The results of a BBC investigation, broadcast this week, revealed that the United States abandoned a nuclear weapon beneath the ice in northern Greenland following a crash in 1968.
This story did not come as a complete surprise to The Generalist, as we covered the majority of the story in an essay written by journalist Jon Trux for 'The Greenpeace Book of the Nuclear Age' published by Gollancz (UK) and Pantheon Books (US) in 1989, as well as in Germany, Greece and Japan. The book was the most comprehensive list ever published of both civil and military nuclear accidents at that time.
Our account was based on the official USAF report on the incident, published in 1970, together with numerous press reports from the mid-1980s regarding efforts by former Danish workers involved in the post-crash clean-up (Project Crested Ice) to claim compensation for the health effects they suffered. After an official Danish investigation, using secret documents sent to them by the US Department of Defense, their claims were denied.
Jon Trux's story concluded with the following:
'In December 1987, a Danish civil engineer involved in the cleanup revealed that a secret, highly sensitive film in the Pentagon archives - shot from a miniature US submarine during the initial search - showed one of the H-bombs from the B-52 lying intact on the sea-bed off Greenland.

** SET EXERCISE A **
Render the entries from the line with "You are a computer-use agent. The" to the line with "[x=86, y=349]" as a numbered list, skipping blank lines and leaving the pictures out.
The entries that follow are unrelated to the text above.

** EXTRACTED MATERIAL **

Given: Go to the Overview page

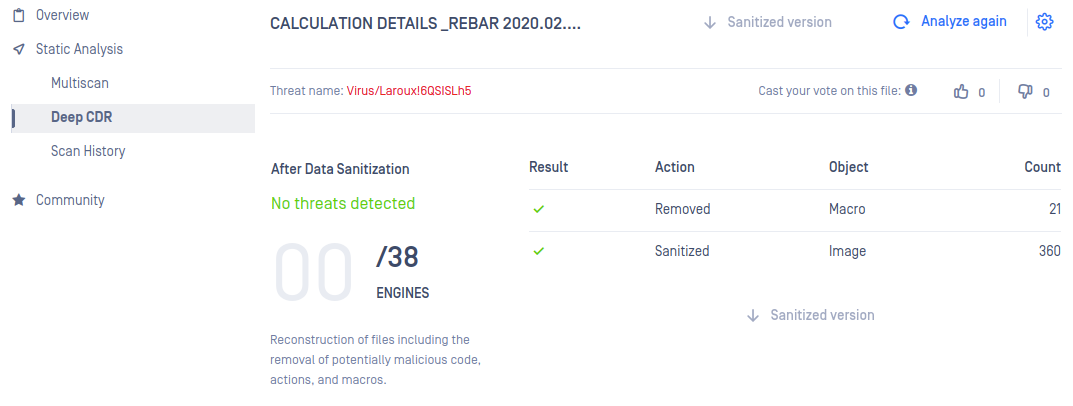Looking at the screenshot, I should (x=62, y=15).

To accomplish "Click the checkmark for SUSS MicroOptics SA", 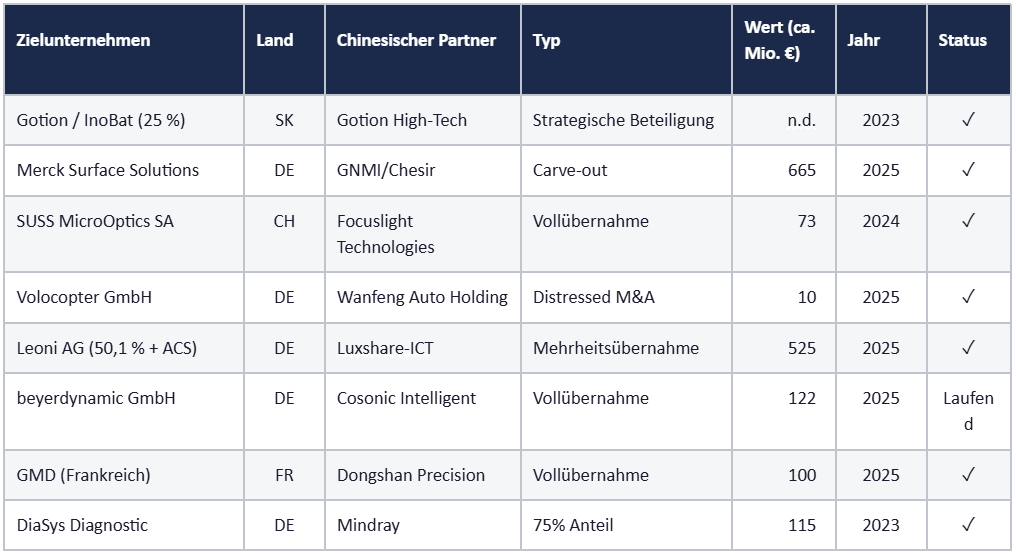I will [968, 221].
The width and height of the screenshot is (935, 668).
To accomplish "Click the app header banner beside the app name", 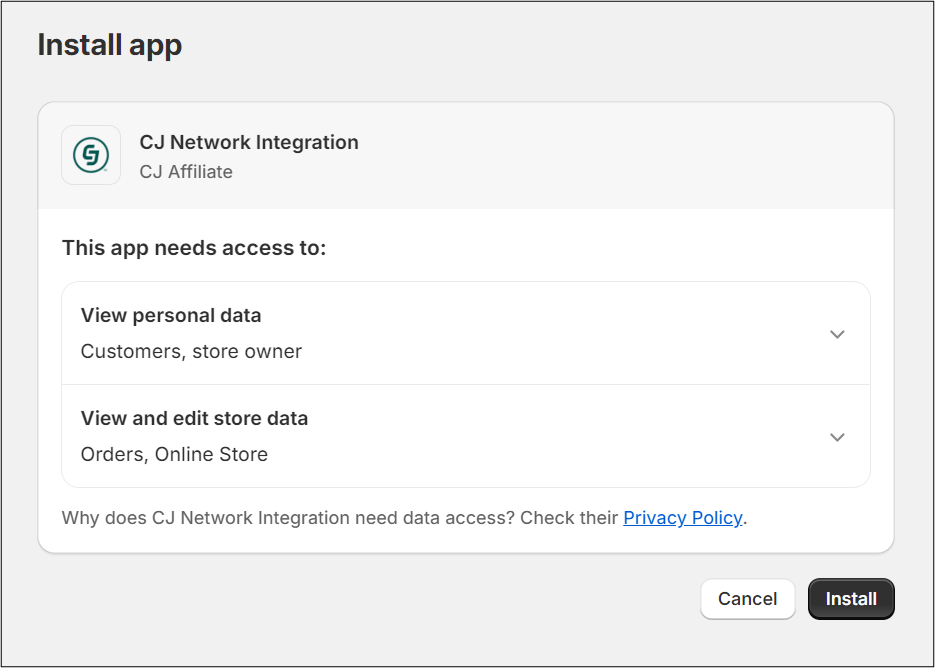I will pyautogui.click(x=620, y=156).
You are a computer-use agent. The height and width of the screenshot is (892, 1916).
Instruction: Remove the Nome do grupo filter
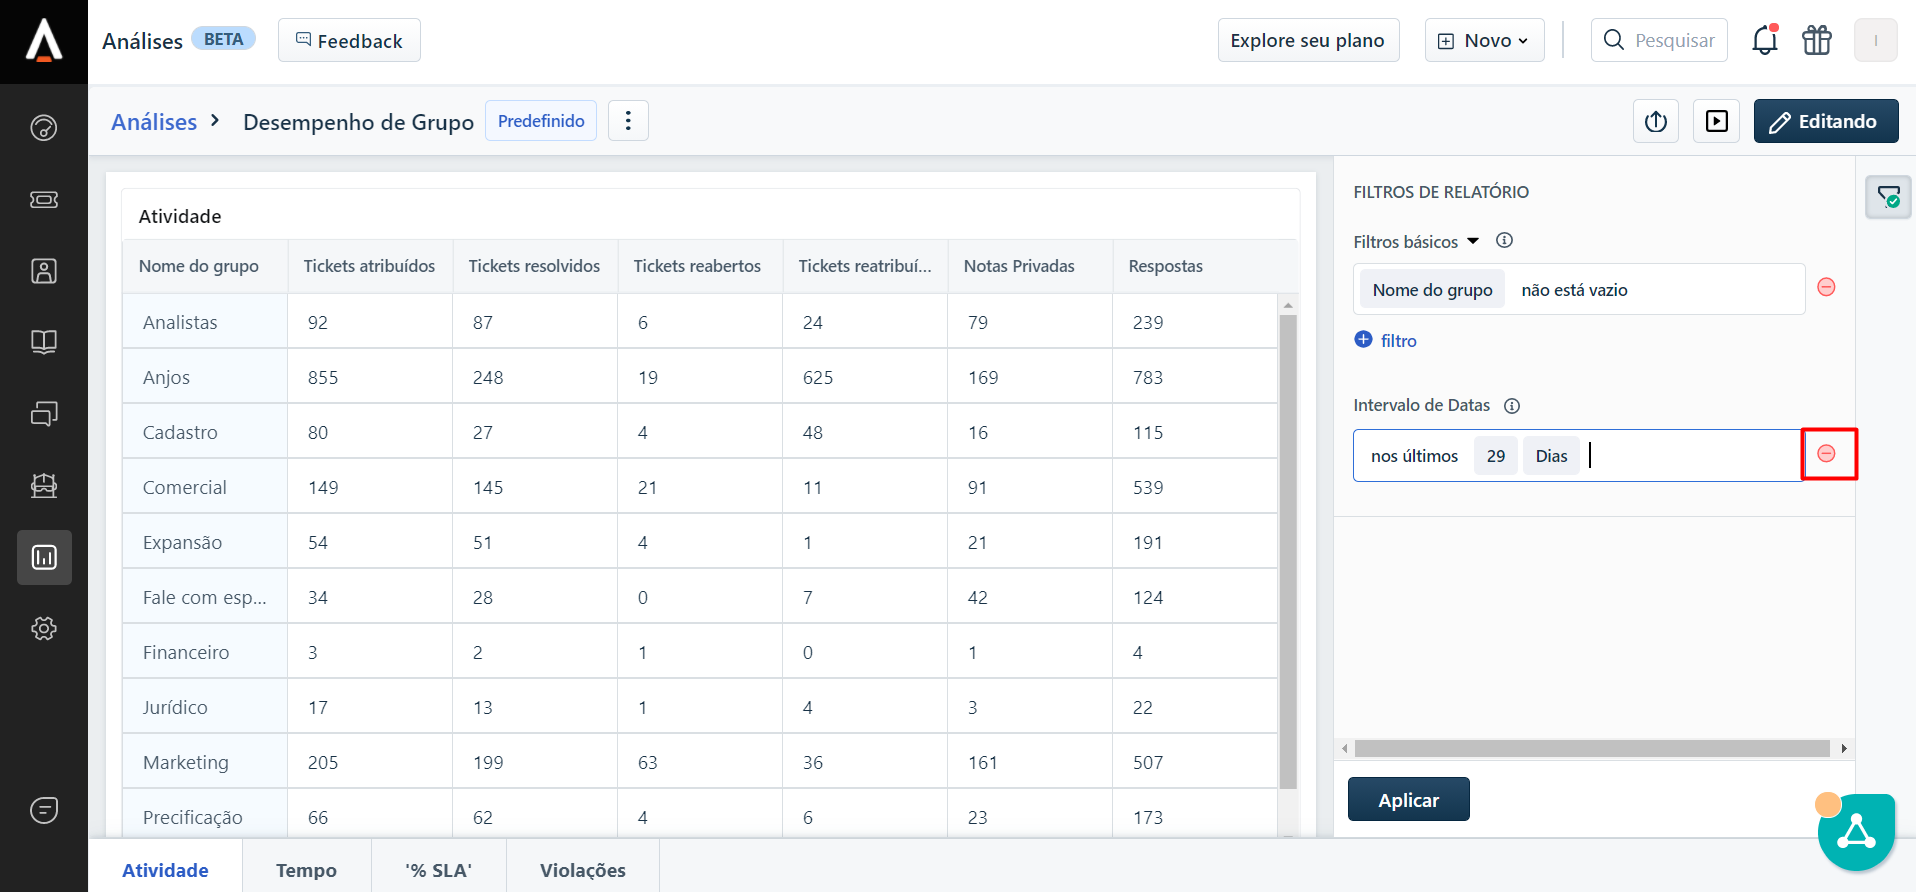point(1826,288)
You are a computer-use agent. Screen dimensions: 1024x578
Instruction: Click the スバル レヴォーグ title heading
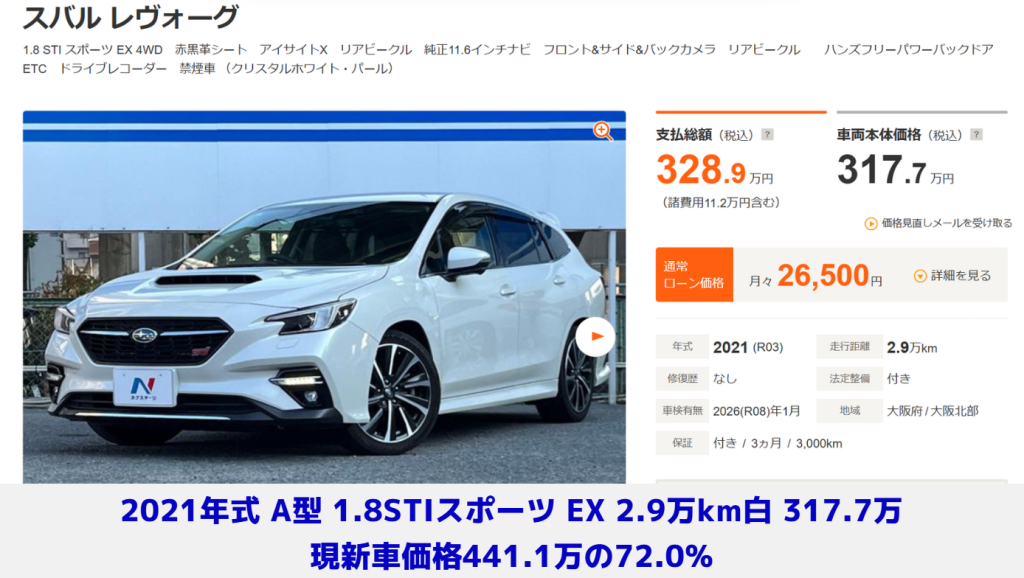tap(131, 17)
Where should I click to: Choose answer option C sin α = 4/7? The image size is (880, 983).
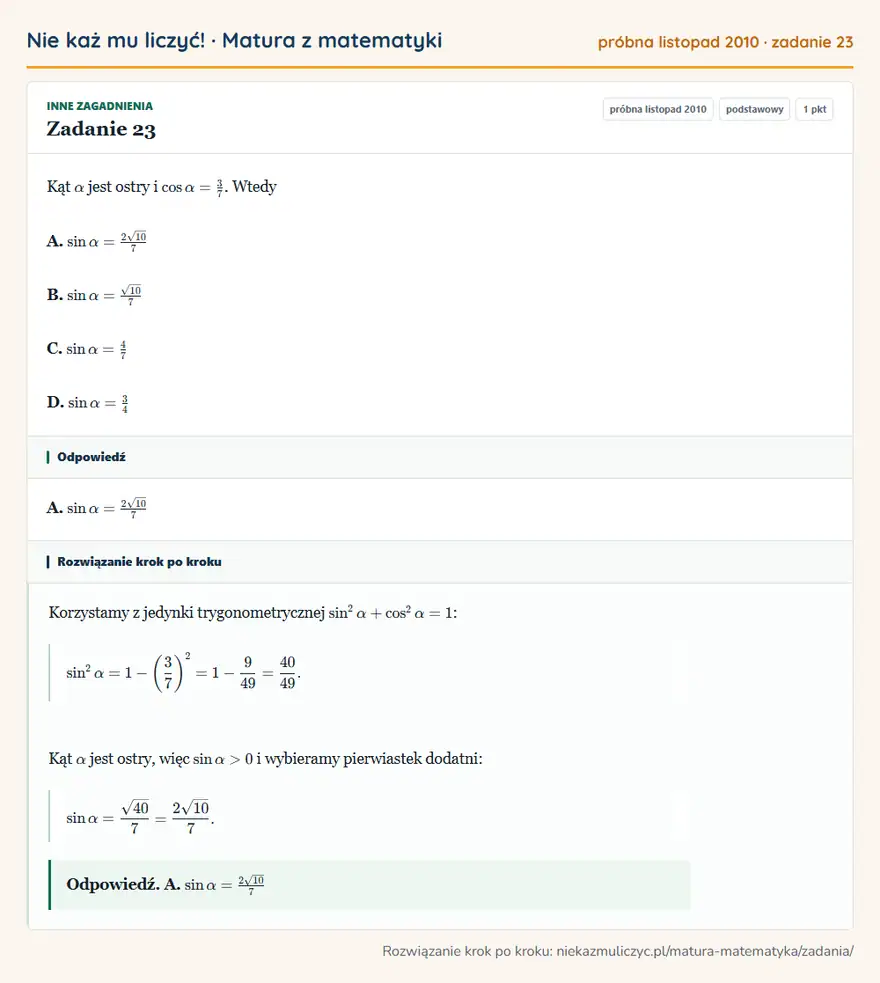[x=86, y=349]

--

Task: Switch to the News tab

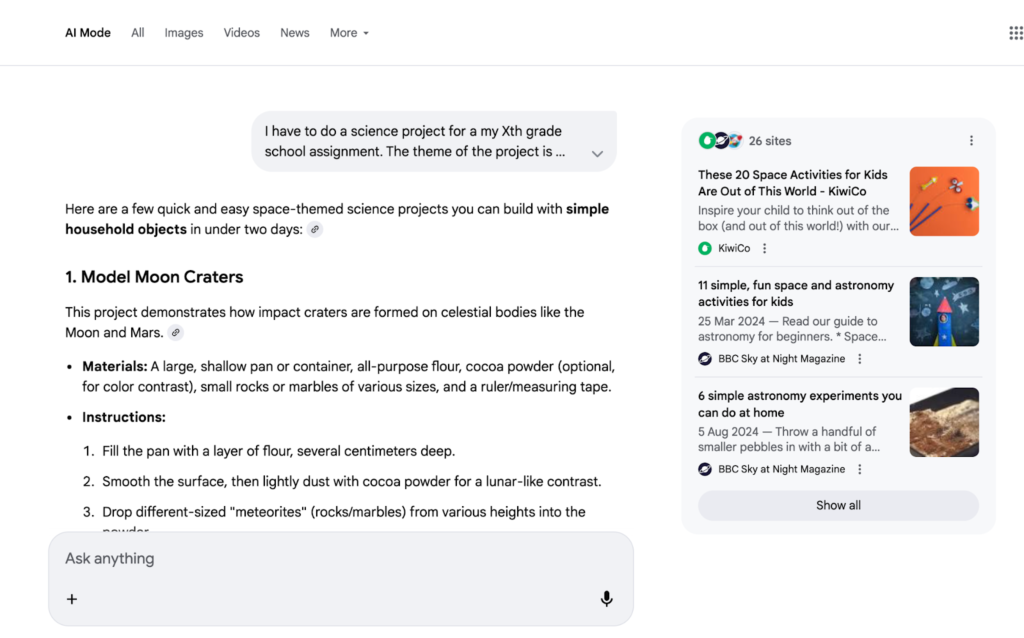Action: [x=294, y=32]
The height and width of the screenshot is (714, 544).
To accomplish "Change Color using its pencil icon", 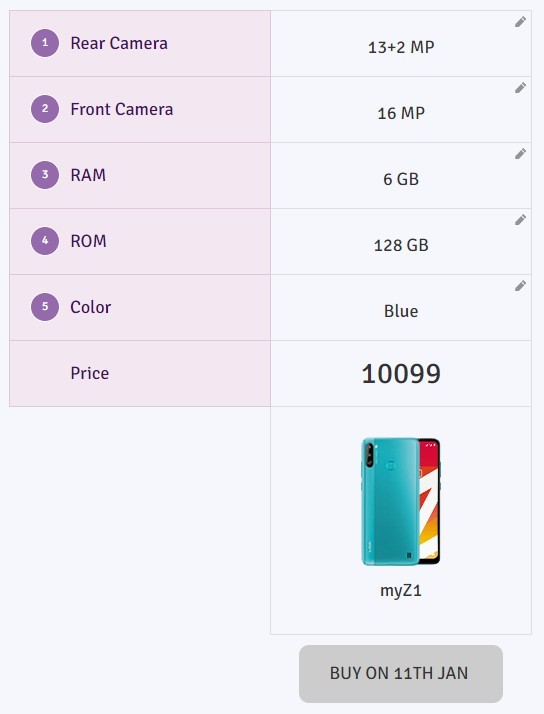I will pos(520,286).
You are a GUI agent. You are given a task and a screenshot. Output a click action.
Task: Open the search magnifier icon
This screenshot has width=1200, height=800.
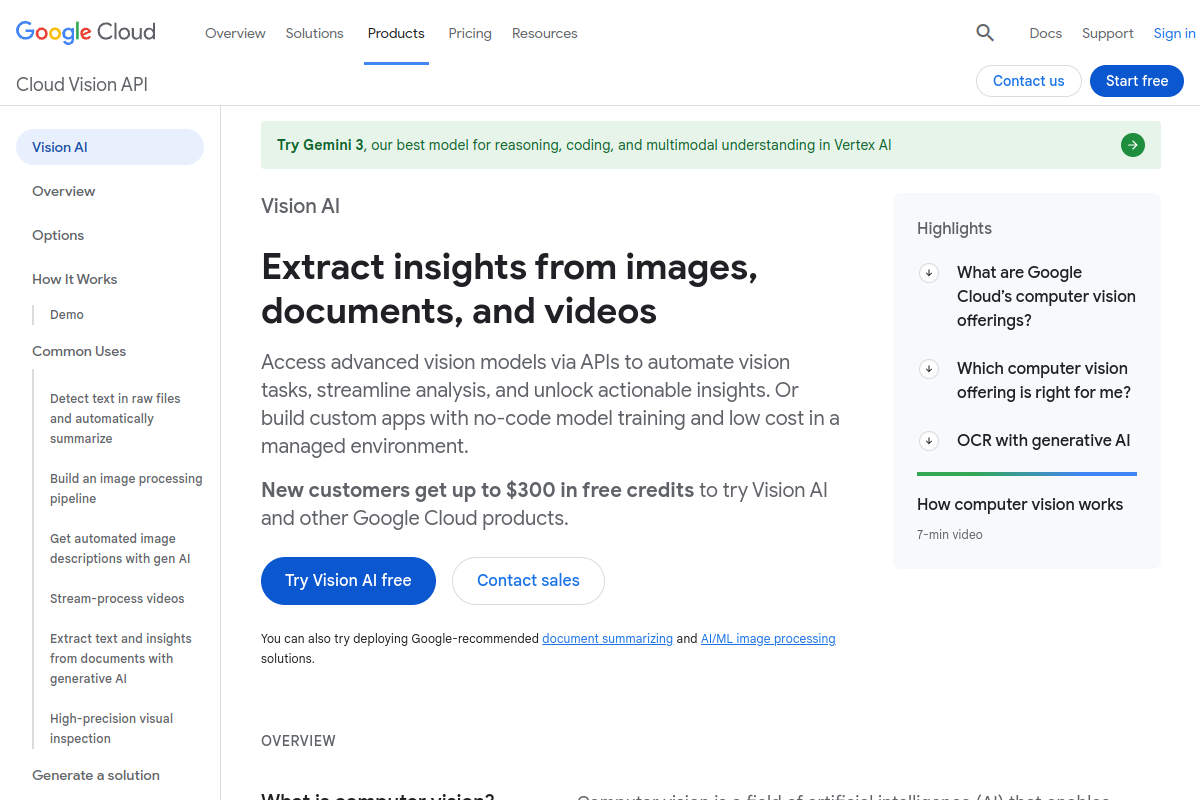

** SET EXERCISE B **
In the account of the nuclear weapon abandoned in Greenland, what was the post-crash clean-up called?

** REPLY A **
1. You are a computer-use agent. The height and width of the screenshot is (892, 1916).
2. Instruction: Remove the Nome do grupo filter
3. point(1826,288)
4. You are a computer-use agent. Screen dimensions: 1024x578
5. Instruction: Click the スバル レヴォーグ title heading
6. tap(131, 17)
7. Where should I click to: Choose answer option C sin α = 4/7? The image size is (880, 983).
8. [x=86, y=349]

** REPLY B **
Project Crested Ice.